Sometimes you read a book and you know after only a few pages: this is going to be perfect. Jacob de Zoet immediately felt good. I don’t suppose I got very far that particular afternoon, what with bored sailors coming around for a chat and having to politely fend them off; I’m reading here! But like I said, the start was already very promising. You should probably say that this book takes some time to get into. David Mitchell has his own unique style – in this case having to portray Dutchmen speaking their language in an English book, an interesting dilemma I can tell you – and that always requires some extra thought. Fortunately, with every thought, you make this new world your own and start to understand it better. What’s ideal about this is that main character Jacob de Zoet, a young Dutchman sent out to a very small island-colony off the coast of Japan, also has to understand a new world. This immediately creates a strong bond between reader and character.
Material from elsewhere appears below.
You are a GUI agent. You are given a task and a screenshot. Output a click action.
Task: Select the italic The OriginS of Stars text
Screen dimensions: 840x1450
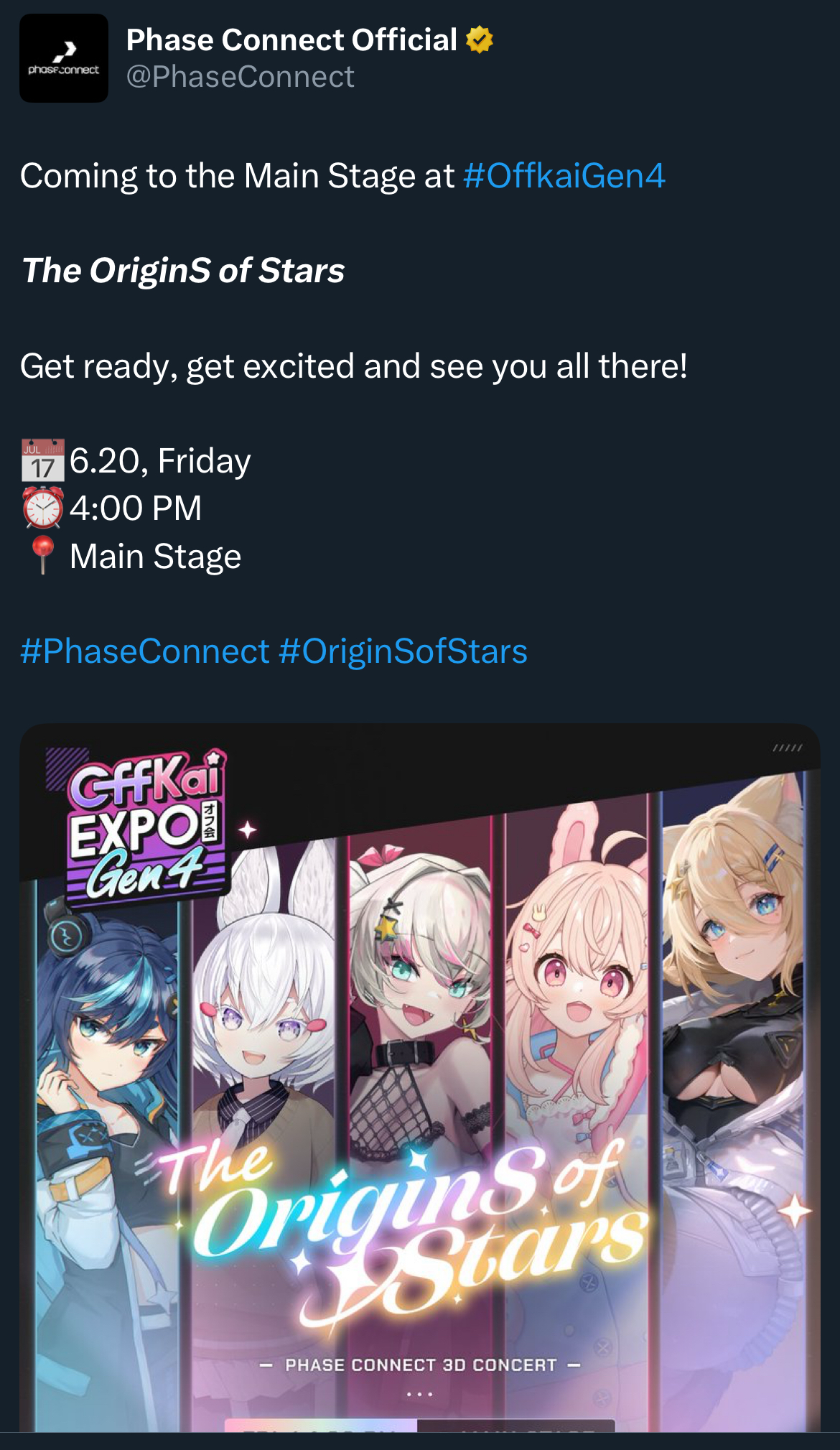[x=184, y=271]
With this learning-game you get lured into the first part of the book, which is all about Jacob discovering the island Dejima, getting to know his countrymen but especially coming into sparse contact with some of his Japanese neighbours. Their different cultures is what it’s all about.

Halfway through the book the perspective suddenly shifts. Jacob de Zoet is put on hold, so to say, and we now follow his Japanese friend Orito, a disgraced midwife who’s locked up in a mountain monastery. Here the plot takes a sharp turn and starts building up steam. Orito has to be freed and, what’s more, English invaders threaten to capture Dejima from the Dutch. Once you reach this second part it’s almost one rush to the end. Needless to say this makes for an exciting read.

What doesn’t this book have? There’s love, friendship, betrayal, war and corruption where two opposite cultures interact and clash. Personally I loved reading about such an obscure but highly interesting part of Dutch history (written by an Englishman!) and especially enjoyed some of the colonial battle scenes between the Dutch and the English (then again, I’m a sucker for war scenes). The nice thing is, however, that another reader might very well care more for Orito’s predicaments in the monastery or her and Jacob’s Japanese friend who tries everything to get to her. In other words, there’s something for everybody in this book, that’s what I strongly believe.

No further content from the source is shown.